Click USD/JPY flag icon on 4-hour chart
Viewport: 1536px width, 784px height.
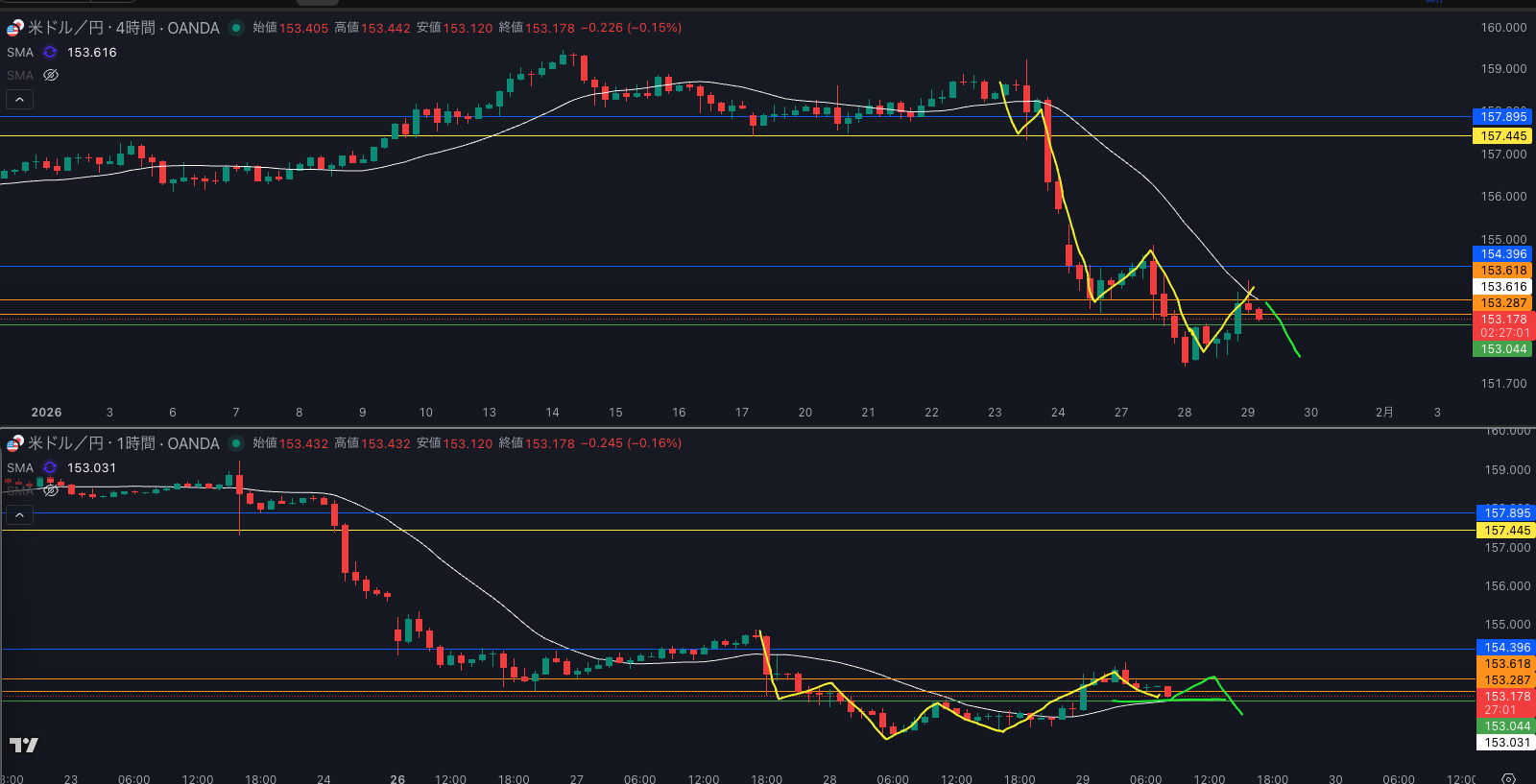click(14, 28)
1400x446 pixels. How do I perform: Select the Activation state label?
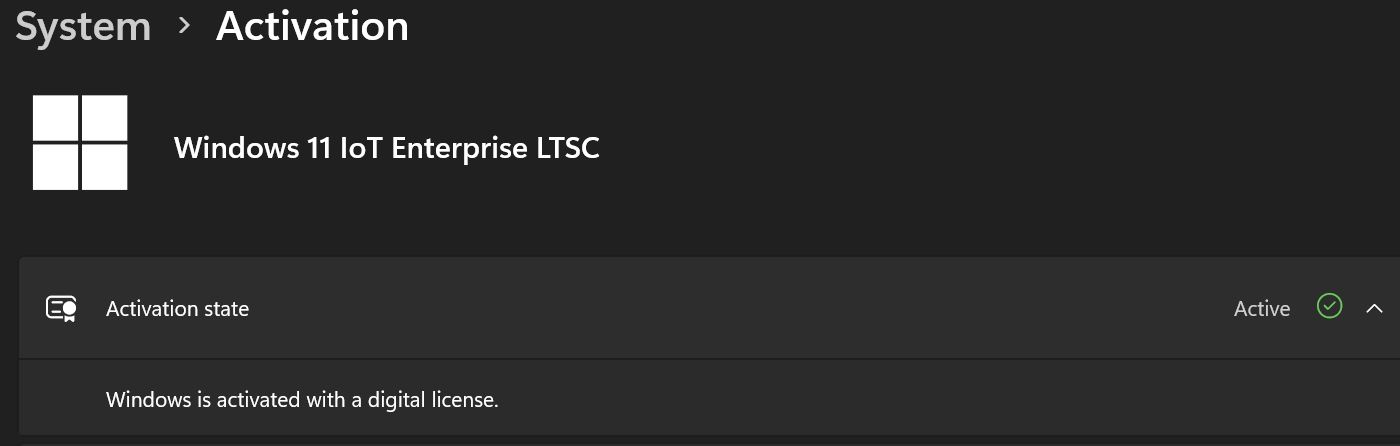(x=177, y=309)
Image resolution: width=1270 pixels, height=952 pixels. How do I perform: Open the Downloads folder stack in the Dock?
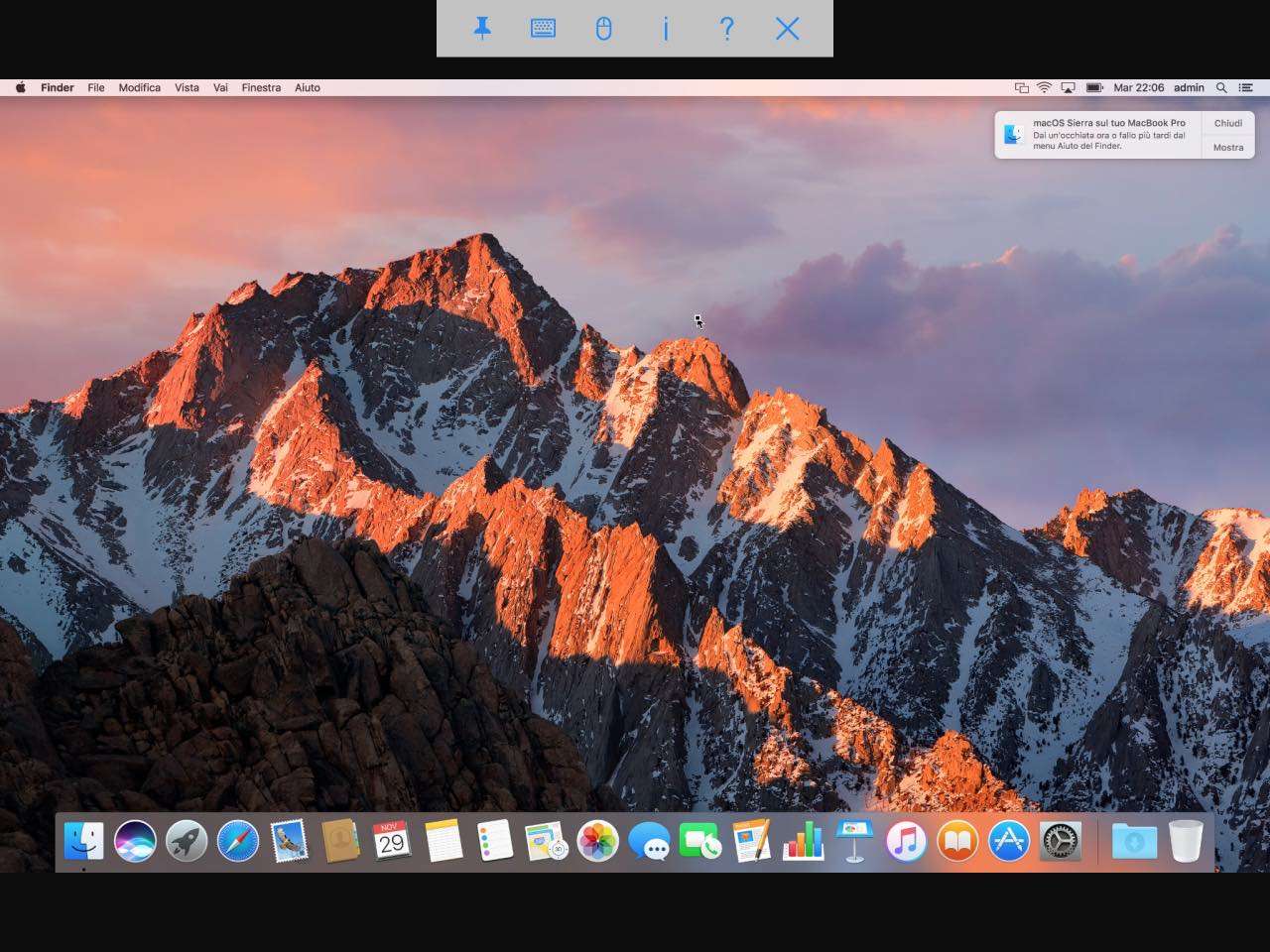[1134, 842]
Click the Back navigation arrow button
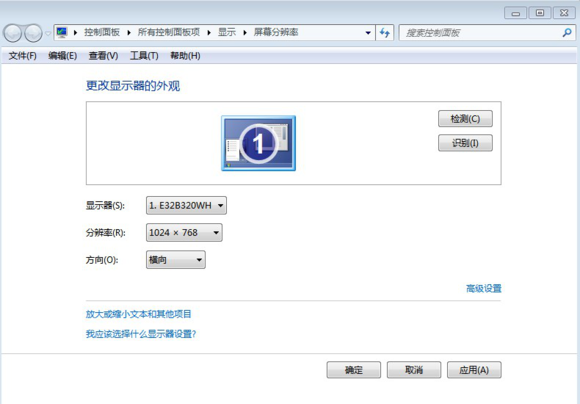 pyautogui.click(x=13, y=33)
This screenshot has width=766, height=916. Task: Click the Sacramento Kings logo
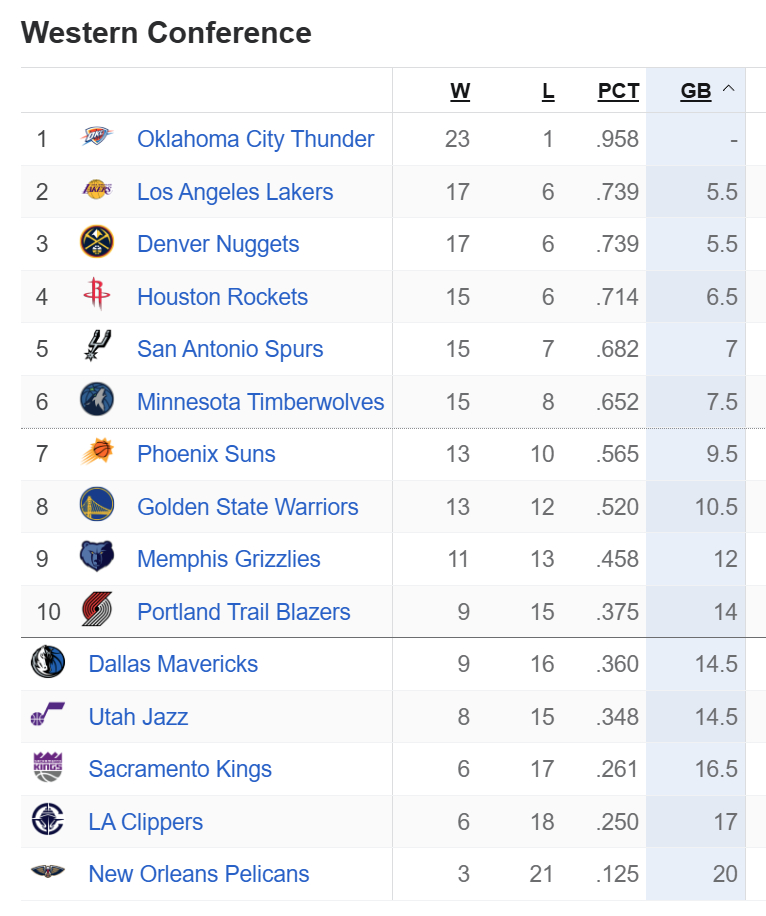tap(48, 767)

+===+

**GIVEN EXERCISE:**
Extract each line of the material that contains the string "pixels", and list those lines in their original order.

**TASK RESPONSE:**
1400x446 pixels. How do I perform: Select the Activation state label?
Image resolution: width=1270 pixels, height=952 pixels. How do I perform: Open the Downloads folder stack in the Dock?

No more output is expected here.